__読解の応用__
1. 次の(a)〜(c)は大林雄峯についての本文と合っていますか？それぞれ「はい」か「いいえ」で答え、判断の決め手となる本文の語句をそのまま引用してください。
(a) 雄峯は1852年に玉林寺の住職となった。
(b) 雄峯のもとに入門する者は百名を超えることもあった。
(c) 雄峯は明治年間に還俗した。
2. 大林雄峯についての本文のうち、「大林雄峯、俗名藤見勇蔵(ふじ」から「育の先生となったようである。」までを、両端の語句も含めて一字も変えずに書き写してください。

┌─ 本文

発見!いわた 「磐田の著名人」

大林 雄峯 (おおばやし ゆうほう)

1829(文政12)年〜1893(明治26)年
僧侶・教育者

大林雄峯、俗名藤見勇蔵(ふじみゆうぞう)は、1829(文政2)年2月15日に愛知県に生まれ、1852(嘉永5)年に下野部村(しものべむら・現磐田市下野部)東谷山玉林寺の住職となり、1853(嘉永6)年には同村龍知山清源庵へ転出した。この頃、合代島村(ごうだいじまむら・現磐田市合代島)の人達から頼まれて寺子屋教育の先生となったようである。

雄峯は、学問・識見が豊富で、心が大きく物事にこだわらない人物であったという。子どもたちをいつくしみかわいがるとともに、物事に厳正で、熱心に指導したため、子どもたちの進歩も著しかった。このため、寺子として入門し指導を受けたいと希望する子どもが多くなり、壱貫地村(現磐田市壱貫地)・下野部村・合代島村三か村から入門するものは五十余名をかぞえることもあったという。その後、慶応年間(1865年〜1867年)に還俗して藤見勇蔵と改名した。病気のため1893(明治26)年2月14日死去した。

└─
┌─ 記録

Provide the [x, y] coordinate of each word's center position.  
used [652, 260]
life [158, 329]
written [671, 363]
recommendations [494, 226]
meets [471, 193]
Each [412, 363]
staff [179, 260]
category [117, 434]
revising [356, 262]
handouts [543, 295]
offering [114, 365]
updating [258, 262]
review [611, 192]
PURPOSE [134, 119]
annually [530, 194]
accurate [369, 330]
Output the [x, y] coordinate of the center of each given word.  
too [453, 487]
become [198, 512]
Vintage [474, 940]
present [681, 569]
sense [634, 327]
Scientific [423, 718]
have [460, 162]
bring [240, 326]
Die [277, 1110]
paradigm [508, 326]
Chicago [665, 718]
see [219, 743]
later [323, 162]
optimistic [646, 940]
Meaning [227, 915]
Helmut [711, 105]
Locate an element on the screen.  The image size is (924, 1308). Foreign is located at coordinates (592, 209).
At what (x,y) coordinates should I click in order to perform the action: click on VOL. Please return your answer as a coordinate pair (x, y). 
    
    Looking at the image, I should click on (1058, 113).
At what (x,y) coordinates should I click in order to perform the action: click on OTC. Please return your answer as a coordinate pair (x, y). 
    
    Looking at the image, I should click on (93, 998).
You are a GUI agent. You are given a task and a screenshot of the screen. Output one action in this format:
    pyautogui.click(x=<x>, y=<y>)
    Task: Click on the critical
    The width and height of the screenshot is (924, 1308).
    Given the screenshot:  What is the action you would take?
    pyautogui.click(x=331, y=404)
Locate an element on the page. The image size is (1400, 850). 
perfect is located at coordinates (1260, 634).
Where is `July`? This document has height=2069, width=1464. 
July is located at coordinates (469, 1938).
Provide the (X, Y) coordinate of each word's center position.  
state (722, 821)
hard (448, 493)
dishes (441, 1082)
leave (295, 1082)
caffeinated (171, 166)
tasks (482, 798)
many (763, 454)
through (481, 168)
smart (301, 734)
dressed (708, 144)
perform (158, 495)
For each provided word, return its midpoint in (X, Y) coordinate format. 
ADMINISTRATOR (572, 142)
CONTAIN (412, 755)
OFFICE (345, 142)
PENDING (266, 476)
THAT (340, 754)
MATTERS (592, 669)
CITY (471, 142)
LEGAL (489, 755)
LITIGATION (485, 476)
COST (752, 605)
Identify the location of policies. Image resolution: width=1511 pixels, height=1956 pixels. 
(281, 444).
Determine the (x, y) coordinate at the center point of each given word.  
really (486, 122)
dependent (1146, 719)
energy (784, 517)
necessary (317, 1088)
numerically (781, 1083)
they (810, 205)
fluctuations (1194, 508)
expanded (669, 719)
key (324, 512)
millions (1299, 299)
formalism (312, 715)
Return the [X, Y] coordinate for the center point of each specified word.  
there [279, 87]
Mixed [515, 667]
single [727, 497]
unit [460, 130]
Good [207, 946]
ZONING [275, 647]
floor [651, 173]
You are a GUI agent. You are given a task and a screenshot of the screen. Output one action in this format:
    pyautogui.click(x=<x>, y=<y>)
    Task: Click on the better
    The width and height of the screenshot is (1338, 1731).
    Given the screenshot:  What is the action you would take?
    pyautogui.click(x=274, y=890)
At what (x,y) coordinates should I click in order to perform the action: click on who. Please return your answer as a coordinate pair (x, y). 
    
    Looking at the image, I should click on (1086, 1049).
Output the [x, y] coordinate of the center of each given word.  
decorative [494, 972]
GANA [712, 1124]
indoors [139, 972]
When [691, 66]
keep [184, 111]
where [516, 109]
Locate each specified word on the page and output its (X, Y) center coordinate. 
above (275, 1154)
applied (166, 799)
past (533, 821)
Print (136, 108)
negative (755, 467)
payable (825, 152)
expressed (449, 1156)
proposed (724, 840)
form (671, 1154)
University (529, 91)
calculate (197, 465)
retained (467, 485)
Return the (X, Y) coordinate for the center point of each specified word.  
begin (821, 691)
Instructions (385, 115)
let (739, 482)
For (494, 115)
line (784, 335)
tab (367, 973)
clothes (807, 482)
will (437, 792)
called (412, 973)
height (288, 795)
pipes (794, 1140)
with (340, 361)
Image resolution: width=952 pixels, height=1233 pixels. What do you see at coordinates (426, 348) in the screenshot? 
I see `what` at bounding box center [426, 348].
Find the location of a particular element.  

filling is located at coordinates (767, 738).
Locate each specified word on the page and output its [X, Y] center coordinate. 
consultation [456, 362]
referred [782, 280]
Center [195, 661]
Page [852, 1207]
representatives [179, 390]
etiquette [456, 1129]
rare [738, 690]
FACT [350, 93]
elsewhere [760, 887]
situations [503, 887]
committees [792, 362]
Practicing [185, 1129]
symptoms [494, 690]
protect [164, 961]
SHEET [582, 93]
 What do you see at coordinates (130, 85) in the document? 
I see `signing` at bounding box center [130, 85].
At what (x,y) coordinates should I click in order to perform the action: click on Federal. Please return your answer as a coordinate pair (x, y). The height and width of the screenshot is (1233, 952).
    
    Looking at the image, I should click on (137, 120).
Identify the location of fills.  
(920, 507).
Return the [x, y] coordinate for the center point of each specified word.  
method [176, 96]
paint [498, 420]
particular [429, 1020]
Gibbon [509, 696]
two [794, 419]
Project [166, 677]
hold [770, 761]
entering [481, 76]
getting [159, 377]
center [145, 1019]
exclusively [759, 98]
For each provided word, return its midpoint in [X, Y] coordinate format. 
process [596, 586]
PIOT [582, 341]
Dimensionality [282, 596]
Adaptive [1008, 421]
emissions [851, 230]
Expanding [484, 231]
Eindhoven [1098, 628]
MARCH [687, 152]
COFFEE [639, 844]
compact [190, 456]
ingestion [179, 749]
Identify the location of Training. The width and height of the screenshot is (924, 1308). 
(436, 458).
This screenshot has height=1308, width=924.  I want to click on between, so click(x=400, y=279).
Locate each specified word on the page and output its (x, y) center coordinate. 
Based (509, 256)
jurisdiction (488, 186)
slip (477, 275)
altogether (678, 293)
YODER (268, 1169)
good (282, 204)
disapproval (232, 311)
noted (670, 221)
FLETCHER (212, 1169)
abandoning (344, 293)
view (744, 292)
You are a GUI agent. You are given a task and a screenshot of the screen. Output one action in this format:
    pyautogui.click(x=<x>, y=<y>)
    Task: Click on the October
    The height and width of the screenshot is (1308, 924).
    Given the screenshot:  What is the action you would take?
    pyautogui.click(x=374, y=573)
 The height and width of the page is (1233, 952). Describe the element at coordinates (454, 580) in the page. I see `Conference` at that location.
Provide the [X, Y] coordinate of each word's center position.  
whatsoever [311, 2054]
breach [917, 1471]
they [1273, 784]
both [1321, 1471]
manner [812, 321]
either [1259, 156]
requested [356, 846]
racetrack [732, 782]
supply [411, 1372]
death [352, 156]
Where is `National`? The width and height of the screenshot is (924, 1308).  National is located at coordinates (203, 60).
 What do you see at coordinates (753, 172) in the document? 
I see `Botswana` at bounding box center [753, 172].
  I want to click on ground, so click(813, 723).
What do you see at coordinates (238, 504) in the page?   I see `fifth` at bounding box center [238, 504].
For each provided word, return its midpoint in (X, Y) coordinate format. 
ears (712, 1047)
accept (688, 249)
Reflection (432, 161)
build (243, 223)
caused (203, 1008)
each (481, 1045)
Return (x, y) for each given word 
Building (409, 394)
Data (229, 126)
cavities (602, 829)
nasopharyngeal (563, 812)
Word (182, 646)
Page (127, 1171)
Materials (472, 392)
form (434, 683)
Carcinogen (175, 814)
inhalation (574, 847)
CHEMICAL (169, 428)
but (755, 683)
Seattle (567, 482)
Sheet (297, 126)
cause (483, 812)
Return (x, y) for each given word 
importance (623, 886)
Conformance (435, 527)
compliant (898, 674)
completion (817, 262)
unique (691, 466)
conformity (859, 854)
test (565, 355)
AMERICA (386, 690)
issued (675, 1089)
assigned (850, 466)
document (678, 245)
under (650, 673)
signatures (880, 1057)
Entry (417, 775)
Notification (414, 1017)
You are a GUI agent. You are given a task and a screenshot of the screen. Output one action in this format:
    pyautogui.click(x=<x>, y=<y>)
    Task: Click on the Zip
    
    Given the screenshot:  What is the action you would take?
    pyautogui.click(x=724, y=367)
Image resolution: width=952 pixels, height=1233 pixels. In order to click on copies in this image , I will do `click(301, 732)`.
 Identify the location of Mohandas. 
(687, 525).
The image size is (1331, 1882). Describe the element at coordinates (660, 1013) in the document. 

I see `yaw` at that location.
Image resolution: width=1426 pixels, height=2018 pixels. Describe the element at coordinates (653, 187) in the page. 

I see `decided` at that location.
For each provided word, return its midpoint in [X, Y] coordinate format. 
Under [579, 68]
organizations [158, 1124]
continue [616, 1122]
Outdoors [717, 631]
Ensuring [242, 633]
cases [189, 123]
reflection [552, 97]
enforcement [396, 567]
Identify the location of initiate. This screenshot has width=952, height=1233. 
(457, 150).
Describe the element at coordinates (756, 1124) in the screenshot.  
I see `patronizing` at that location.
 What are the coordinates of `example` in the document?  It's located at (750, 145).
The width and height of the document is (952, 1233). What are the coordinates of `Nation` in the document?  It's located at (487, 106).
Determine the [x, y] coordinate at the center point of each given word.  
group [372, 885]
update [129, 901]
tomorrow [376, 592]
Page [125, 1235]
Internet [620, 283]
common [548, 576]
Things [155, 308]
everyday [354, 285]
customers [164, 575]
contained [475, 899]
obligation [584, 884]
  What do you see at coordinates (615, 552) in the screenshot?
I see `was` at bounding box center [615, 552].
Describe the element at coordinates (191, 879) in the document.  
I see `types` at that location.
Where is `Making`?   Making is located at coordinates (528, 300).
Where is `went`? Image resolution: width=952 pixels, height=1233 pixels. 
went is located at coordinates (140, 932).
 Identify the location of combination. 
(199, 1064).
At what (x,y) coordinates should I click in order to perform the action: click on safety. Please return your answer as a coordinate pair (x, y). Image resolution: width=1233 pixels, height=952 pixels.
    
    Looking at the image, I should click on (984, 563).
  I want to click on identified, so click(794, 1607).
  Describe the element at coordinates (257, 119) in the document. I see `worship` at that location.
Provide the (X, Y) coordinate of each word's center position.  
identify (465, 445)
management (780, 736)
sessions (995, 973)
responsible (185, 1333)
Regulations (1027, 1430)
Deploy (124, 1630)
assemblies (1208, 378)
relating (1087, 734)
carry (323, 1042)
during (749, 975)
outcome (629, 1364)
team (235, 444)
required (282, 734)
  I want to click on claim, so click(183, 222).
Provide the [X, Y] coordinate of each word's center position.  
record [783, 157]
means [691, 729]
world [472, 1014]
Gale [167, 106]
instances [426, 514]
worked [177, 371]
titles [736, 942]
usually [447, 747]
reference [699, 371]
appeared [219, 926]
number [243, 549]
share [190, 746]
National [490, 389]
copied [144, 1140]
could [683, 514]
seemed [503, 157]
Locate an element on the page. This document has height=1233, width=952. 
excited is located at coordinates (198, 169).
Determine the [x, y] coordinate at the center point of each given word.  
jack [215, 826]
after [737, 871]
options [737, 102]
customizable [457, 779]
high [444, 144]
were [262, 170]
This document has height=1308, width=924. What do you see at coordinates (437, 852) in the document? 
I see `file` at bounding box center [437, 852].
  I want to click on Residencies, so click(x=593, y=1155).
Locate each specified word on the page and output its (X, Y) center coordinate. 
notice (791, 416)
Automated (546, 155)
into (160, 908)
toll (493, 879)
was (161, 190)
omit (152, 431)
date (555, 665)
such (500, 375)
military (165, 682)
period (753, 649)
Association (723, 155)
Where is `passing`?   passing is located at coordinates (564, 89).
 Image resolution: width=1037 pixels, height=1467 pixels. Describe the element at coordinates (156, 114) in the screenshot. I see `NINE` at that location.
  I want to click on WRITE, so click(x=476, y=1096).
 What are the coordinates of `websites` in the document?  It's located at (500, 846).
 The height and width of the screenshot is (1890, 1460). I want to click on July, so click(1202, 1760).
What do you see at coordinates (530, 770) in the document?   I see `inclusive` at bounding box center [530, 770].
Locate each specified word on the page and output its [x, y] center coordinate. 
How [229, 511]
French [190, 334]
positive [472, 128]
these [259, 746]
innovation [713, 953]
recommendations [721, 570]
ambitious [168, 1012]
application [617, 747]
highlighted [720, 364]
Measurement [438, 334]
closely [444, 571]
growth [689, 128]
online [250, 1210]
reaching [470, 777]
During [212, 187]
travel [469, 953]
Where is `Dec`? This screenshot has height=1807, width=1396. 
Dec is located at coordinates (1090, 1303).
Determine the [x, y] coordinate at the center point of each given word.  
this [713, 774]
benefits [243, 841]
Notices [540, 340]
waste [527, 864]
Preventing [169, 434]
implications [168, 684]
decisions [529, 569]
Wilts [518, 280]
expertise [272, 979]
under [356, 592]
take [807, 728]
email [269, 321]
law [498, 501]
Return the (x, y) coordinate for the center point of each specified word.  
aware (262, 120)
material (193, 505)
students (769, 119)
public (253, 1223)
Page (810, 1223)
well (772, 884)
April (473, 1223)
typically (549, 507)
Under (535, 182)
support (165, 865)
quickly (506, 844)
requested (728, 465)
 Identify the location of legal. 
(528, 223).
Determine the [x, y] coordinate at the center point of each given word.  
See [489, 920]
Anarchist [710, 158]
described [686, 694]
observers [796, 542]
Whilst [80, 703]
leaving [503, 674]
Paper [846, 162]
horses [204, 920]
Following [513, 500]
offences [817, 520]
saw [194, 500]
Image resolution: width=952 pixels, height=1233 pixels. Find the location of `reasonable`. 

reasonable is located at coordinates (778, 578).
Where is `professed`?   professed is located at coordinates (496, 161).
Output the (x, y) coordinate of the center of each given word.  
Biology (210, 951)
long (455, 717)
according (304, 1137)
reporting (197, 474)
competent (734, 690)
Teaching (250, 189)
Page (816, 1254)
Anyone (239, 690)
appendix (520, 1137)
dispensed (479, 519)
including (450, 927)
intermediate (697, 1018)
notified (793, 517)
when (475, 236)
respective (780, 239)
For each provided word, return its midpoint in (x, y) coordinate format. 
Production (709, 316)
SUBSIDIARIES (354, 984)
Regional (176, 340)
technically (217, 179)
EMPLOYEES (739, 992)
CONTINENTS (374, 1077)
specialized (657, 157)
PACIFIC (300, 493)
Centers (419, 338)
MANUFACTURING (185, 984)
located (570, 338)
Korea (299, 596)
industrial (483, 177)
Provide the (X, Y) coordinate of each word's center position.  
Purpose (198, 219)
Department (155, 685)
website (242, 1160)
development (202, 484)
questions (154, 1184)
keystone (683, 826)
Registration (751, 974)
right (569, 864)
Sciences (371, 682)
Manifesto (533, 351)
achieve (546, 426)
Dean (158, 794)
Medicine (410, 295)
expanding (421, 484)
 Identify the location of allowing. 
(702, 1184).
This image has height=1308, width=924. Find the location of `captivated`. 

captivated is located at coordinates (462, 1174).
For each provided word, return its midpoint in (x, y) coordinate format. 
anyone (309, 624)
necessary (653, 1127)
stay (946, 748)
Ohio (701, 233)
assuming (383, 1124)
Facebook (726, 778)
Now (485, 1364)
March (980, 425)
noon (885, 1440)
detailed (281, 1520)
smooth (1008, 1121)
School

└─

__この練習の解答__
1.
(a) はい。「1852(嘉永5)年に下野部村(しものべむら・現磐田市下野部)東谷山玉林寺の住職となり」
(b) いいえ。「五十余名をかぞえることもあったという」
(c) いいえ。「慶応年間(1865年〜1867年)に還俗して藤見勇蔵と改名した」

2.
大林雄峯、俗名藤見勇蔵(ふじみゆうぞう)は、1829(文政2)年2月15日に愛知県に生まれ、1852(嘉永5)年に下野部村(しものべむら・現磐田市下野部)東谷山玉林寺の住職となり、1853(嘉永6)年には同村龍知山清源庵へ転出した。この頃、合代島村(ごうだいじまむら・現磐田市合代島)の人達から頼まれて寺子屋教育の先生となったようである。